The exercise:
Copy out the entries below word for word, starting at the line that contains "Screen dimensions: 622x431" and ending at the last line of the entries, both included.

[Collected data]
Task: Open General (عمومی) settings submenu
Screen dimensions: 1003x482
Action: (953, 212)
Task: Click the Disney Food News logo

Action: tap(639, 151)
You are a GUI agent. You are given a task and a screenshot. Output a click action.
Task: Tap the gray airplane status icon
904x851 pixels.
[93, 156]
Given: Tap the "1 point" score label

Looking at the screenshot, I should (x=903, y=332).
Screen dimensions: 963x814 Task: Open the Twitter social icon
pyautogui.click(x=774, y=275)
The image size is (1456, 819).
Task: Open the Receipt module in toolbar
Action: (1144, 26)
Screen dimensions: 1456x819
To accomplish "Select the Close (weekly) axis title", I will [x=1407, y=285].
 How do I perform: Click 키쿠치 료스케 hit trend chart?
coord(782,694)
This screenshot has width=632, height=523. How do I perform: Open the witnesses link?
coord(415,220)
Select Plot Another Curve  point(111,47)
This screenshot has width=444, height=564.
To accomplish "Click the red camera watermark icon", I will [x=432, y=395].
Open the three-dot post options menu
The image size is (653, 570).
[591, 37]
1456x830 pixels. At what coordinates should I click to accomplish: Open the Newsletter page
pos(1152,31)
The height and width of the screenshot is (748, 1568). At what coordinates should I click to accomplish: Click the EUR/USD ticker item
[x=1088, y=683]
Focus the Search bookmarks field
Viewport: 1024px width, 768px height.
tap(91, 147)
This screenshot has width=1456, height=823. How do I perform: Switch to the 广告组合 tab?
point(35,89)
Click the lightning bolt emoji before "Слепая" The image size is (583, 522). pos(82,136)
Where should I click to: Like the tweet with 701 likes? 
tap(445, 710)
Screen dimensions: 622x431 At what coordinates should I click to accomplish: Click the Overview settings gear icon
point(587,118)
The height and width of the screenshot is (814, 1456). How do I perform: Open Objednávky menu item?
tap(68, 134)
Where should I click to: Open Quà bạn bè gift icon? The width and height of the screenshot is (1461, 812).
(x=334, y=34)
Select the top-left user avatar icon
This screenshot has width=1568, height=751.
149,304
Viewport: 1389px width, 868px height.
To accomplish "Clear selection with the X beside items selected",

Solution:
Screen dimensions: 622x431 At what coordinates should I click to accomplish: Click the Overview settings gear icon
point(587,118)
The height and width of the screenshot is (814, 1456). How do I perform: Open Objednávky menu item?
tap(68, 134)
Where should I click to: Open Quà bạn bè gift icon? The width and height of the screenshot is (1461, 812).
(x=334, y=34)
Select the top-left user avatar icon
This screenshot has width=1568, height=751.
149,304
Viewport: 1389px width, 868px height.
To accomplish "Clear selection with the X beside items selected",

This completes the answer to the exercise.